Reading passage ▸
— START —

[BUG] [CuTe DSL] Cold L2 leads to IMA in grouped_blockscaled_gemm

Open reubenconducts opened this issue 2 months ago • 1 comments

Which component has the problem?

CuTe DSL

Bug Report

Describe the bug When running grouped_blockscaled_gemm.py with use_cold_l2 == True, I run into an IMA with warmup_iterations + iterations > 10 in many cases, including but not limited to:

MXF4 and NVF4 with all test cases
MXFP8 with >=4 groups None of the IMAs arises without cold l2 or with fewer than 10 iterations.

Steps/Code to reproduce bug

from grouped_blockscaled_gemm.py import run

run(
    num_groups=4,
    problem_sizes_mnkl=[(256, 256, 256, 1), (512, 512, 512, 1), (1024, 1024, 1024, 1), (2048, 2048, 2048, 1)],
    ab_dtype=cutlass.Float8E4M3FN,
    sf_dtype=cutlass.Float8E8M0FNU,
    sf_vec_size=32,
    c_dtype=cutlass.Float32,
    a_major="m",
    b_major="n",
    c_major="m",
    mma_tiler_mn=(128, 128),
    cluster_shape_mn=(1, 1),
    warmup_iterations=5,
    iterations=10, # or any number of total iterations > 10
    skip_ref_check=True,
    use_cold_l2=True,
)

Environment details (please complete the following information):

B200

Oct 31 '25 18:10 reubenconducts

This issue has been labeled inactive-30d due to no recent activity in the past 30 days. Please close this issue if no further response or action is needed. Otherwise, please respond with a comment indicating any updates or changes to the original issue and/or confirm this issue still needs to be addressed. This issue will be labeled inactive-90d if there is no activity in the next 60 days.

Nov 30 '25 19:11 github-actions[bot]

— END —

Problems to solve ▸
1. In the bug report, what hardware is listed under the environment details?
2. In the entries below the bug report, replace "logo" with "emblem" and give the entries again with everything else unchanged. Leave the pictures out.

Record set ▸
— START —

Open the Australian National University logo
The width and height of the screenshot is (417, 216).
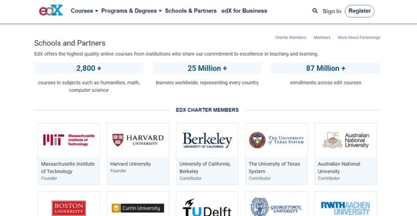[x=345, y=140]
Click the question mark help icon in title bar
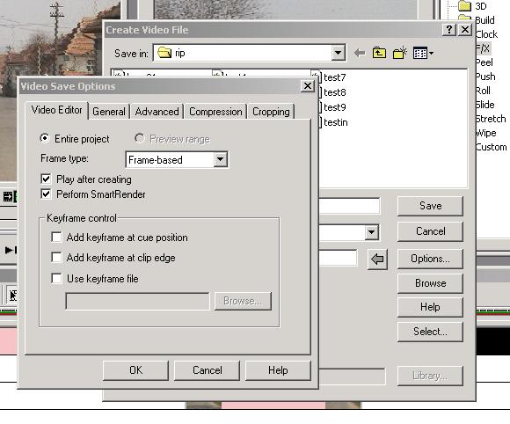This screenshot has width=510, height=424. coord(449,30)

— END —

The replies ▸
1. B200

2.
Open the Australian National University emblem
The width and height of the screenshot is (417, 216).
[x=345, y=140]
Click the question mark help icon in title bar
This screenshot has width=510, height=424. coord(449,30)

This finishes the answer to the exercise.